One company (I am an adviser) leading in this space is Solix that provides all the tools mentioned above. Their Enterprise Data Management System (EDMS) platform provides a comprehensive set of ILM tools for  enterprises. Solix even introduced an appliance to ease the cost and administrative burdens for clients. The rapid adoption of Solix products is a testimony to the growing importance of data archiving, application retirement, data masking, and test data management.

ILM should be a well-thought-out discipline at every IT organization.

HP’s software moves

HP, the giant technology company with revenues of $130B is moving aggressively into software based on its recent actions. First it acquired Vertica, a column-based database company. Then the new CEO announced the wider adoption of WebOS in all its PC’s, Tablets, and mobile devices. He also outlined a cloud strategy for HP.
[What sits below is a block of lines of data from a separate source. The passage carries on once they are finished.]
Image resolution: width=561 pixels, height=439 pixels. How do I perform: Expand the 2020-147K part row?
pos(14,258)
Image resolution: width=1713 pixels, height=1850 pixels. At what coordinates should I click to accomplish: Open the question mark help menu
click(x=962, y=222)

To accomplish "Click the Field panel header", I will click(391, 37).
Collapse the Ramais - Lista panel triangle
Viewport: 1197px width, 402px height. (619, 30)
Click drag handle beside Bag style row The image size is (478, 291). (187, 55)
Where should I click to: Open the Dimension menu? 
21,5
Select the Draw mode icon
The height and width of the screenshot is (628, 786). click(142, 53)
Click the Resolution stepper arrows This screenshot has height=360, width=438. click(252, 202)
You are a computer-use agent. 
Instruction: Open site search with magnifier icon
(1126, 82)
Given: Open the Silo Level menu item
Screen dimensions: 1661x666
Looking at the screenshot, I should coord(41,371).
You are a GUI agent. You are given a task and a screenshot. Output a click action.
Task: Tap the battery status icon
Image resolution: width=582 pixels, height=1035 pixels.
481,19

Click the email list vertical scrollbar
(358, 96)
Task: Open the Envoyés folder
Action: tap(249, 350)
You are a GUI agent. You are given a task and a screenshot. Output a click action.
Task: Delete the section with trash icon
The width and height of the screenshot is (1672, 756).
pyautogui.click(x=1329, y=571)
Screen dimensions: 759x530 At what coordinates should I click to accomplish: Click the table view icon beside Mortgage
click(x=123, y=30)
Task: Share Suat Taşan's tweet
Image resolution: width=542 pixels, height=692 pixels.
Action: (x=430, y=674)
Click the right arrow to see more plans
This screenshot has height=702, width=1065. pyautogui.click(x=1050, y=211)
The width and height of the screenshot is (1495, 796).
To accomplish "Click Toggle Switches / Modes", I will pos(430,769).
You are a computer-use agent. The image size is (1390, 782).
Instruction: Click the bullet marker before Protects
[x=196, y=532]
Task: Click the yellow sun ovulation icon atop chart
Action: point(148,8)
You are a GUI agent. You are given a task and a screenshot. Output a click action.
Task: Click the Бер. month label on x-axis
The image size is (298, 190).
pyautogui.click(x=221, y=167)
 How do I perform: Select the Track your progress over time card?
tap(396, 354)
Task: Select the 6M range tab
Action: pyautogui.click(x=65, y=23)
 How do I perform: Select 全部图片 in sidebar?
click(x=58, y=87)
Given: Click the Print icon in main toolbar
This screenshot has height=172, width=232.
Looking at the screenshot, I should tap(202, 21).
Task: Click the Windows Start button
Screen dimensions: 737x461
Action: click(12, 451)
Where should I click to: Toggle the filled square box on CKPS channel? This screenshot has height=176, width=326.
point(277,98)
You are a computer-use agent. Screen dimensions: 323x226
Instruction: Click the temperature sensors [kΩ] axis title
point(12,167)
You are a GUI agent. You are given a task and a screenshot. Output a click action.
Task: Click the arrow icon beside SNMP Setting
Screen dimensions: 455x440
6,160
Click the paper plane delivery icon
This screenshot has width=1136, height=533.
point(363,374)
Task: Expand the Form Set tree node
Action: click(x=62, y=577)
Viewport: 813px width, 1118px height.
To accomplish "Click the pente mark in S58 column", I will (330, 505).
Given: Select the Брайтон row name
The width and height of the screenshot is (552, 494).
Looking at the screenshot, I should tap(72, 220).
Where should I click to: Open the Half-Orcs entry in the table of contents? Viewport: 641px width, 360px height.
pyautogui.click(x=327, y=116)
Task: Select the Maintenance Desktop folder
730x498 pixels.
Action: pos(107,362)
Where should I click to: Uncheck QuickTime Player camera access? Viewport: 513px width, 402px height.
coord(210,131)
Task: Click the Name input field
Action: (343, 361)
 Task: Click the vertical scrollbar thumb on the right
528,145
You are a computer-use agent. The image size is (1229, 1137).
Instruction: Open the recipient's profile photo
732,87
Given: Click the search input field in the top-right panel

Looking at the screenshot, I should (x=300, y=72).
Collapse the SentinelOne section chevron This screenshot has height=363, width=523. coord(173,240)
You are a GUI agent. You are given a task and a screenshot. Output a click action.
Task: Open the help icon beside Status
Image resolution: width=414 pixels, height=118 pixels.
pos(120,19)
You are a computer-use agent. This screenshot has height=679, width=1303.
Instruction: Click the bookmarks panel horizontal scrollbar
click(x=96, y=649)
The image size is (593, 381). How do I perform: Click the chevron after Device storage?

Let us look at a bit of history. HP has not really focused on a comprehensive software strategy. It’s product OpenView is a good one in the systems management arena, competing with IBM’s Tivoli and CA’s Unicenter products. Then it acquired OpsWare and Mercury Interactive, both in data center infrastructure management space. It has no products in the DBMS, or middleware space nor in the EDW (Enterprise Data Warehouse) or BI space. It’s brave attempt to create a Teradata-killer called Neoview (based on the ancient Tandem Non-stop SQL technology) did not go anywhere. The acquisition of Vertica pretty well put an end to Neoview. In the mean time, the “stack” war has started in full swing – IBM, Oracle, Microsoft being the key players. SAP is also trying to be a wider player with its acquisition of Sybase and Business Objects.

Add to this, the emergence of the Data Warehouse appliance for specialized data-intensive workloads for analytics. IBM acquired Netezza and EMC acquired Greenplum. Oracle is combining the Oracle DBMS with Sun Server to come up with the Exadata appliance. In that context, HP’s acquisition of Vertica to become a part of an appliance is quite predictable.

HP’s partnership with Oracle is coming to an end, now that Oracle announced an end to supporting Intel’s Itanium chip (used in HP Servers). Now HP has two strong partners – Microsoft and SAP. The Microsoft partnership is at threat now with the WebOS announcement. The SAP partnership is also impacted by the Vertica solution, which competes with Sybase IQ product. But it was HP few years ago who coined the phrase “co-opetition” (competing and co-operating at the same time).

HP does not have a clear road map yet in software. What appears so far is a fragmented approach of bits and pieces. But I am sure there is a grand plan being worked out and let us hope this time around, HP will come up with a comprehensive set of software products to fight IBM and Oracle.